*Exercise task:*
Copy out every line in the data below that contains the word "Expand".

*Data provided:*
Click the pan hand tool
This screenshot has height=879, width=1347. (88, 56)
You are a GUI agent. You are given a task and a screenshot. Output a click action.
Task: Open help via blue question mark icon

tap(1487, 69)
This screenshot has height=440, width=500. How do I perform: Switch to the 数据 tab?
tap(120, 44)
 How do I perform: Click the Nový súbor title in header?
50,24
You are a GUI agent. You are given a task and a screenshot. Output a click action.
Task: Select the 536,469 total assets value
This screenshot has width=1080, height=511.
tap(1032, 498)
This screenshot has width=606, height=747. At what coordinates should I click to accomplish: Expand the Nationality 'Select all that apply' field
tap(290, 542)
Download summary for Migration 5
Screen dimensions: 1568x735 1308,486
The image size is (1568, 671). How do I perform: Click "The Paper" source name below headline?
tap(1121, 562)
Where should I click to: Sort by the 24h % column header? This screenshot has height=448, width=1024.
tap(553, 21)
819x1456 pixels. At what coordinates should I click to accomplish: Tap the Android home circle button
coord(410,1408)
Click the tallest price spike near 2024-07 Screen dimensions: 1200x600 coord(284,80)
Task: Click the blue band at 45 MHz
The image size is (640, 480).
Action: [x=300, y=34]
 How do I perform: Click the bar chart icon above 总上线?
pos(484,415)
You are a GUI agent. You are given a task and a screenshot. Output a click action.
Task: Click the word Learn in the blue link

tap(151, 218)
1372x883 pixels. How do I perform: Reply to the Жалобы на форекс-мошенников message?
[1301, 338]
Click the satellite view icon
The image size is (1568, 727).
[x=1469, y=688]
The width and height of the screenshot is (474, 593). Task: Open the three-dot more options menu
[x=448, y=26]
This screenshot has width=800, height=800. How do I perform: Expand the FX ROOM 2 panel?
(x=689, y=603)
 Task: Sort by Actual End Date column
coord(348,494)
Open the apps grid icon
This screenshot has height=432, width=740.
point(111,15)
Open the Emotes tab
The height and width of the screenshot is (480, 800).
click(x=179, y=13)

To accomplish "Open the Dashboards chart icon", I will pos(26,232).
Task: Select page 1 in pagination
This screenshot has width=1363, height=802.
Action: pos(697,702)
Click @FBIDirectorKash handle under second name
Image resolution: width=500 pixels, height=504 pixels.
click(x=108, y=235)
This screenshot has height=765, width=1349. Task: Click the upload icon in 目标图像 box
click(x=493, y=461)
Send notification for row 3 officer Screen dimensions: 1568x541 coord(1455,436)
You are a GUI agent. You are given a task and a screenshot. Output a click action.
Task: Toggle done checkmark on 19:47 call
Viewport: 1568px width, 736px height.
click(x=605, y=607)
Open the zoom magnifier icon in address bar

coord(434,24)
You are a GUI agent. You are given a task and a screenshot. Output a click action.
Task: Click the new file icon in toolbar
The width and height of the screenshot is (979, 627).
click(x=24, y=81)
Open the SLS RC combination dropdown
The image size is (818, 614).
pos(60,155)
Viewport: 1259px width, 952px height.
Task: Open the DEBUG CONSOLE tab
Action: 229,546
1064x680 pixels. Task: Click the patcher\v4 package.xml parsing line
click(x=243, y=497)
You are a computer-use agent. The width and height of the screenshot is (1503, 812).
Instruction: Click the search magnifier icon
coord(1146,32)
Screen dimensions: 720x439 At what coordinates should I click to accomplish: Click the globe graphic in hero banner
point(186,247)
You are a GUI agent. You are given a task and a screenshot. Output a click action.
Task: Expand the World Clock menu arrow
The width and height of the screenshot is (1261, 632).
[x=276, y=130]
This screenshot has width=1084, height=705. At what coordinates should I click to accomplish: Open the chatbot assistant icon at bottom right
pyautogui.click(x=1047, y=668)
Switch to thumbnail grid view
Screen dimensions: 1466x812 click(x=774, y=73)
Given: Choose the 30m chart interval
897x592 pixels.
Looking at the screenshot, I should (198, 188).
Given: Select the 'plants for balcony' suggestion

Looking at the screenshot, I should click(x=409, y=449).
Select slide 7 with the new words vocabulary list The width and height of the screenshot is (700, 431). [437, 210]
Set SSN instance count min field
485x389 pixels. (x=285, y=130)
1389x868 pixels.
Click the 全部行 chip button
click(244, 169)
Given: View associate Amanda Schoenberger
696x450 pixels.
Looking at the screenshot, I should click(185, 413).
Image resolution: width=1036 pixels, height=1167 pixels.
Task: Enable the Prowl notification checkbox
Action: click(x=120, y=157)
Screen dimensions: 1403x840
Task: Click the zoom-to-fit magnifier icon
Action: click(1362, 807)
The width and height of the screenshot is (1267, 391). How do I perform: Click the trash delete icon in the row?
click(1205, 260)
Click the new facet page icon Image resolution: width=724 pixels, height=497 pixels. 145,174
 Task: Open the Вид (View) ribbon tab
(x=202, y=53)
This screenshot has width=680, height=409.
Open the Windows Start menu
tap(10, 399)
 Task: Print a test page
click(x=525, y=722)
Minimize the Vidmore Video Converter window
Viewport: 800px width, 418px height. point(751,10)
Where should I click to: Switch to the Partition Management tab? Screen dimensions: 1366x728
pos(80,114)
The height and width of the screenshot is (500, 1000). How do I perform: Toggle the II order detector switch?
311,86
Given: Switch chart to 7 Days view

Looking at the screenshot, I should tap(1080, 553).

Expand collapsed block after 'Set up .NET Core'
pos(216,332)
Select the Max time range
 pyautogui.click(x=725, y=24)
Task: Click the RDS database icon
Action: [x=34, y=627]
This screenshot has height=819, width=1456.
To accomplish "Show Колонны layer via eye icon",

*Answer to the exercise:*
This screenshot has width=606, height=747. At what coordinates should I click to accomplish: Expand the Nationality 'Select all that apply' field
This screenshot has width=800, height=800. How do I perform: Expand the FX ROOM 2 panel?
Task: Expand the World Clock menu arrow
Expand collapsed block after 'Set up .NET Core'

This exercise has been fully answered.